**Document segment:**
=======
SK Freidig
- Club logo
- Full name: Sportsklubben Freidig
- Sport: association football, team handball, orienteering, Nordic skiing
- Founded: 1903; 123 years ago
- Based in: Trondheim, Norway

= SK Freidig =

Norwegian sports club

Sportsklubben Freidig is a Norwegian sports club from Trondheim.

== Background ==
Founded in 1903, the club has sections for association football, team handball, orienteering and Nordic skiing. In football, it won the League of Norway 1947–48, and, in women's handball, the league in 1971 and 1985. The club has also won several medals in athletics, orienteering and skiing. The club won the women's relay at the Norwegian Orienteering Championships in 1964 and 1965. The senior football section currently plays in the 2nd Group of Trøndelag Region in 5th division, the 6th level of Norwegian League.
=======
**Stated exercise A:** From the SK Freidig article, translate this sentence into Spanish: "Sportsklubben Freidig is a Norwegian sports club from Trondheim."

**Supplied information:**
=======
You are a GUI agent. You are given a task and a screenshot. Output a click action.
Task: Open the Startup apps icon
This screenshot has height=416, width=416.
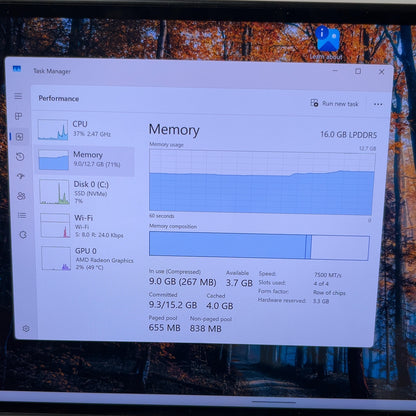(x=21, y=176)
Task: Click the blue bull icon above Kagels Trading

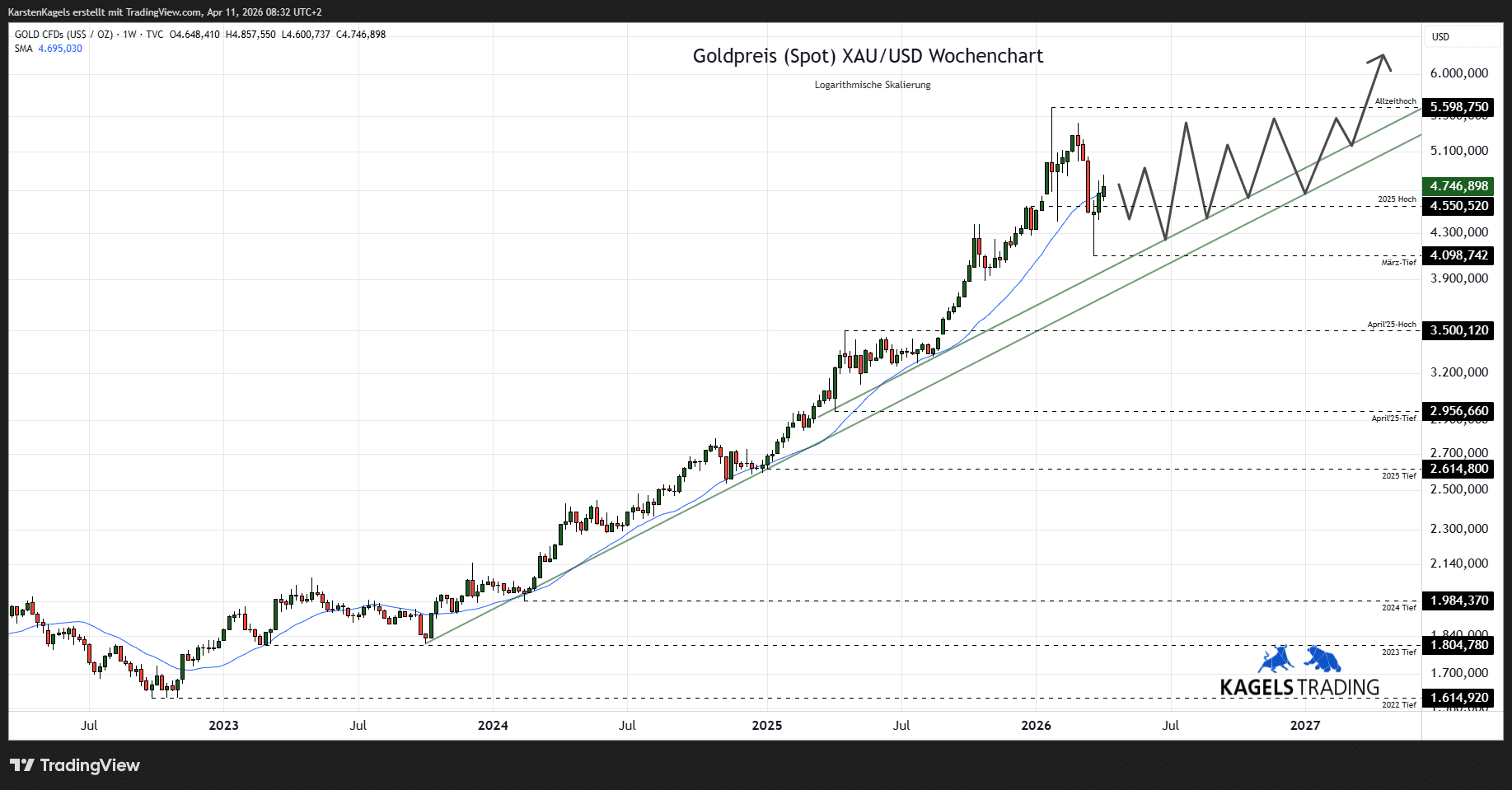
=======
**Stated exercise B:** Write out every line of the rows below the SK Freidig article without any changes, leaving the pictures out.

**Final result A:** Sportsklubben Freidig es un club deportivo noruego de Trondheim.

**Final result B:**
You are a GUI agent. You are given a task and a screenshot. Output a click action.
Task: Open the Startup apps icon
This screenshot has height=416, width=416.
(x=21, y=176)
Task: Click the blue bull icon above Kagels Trading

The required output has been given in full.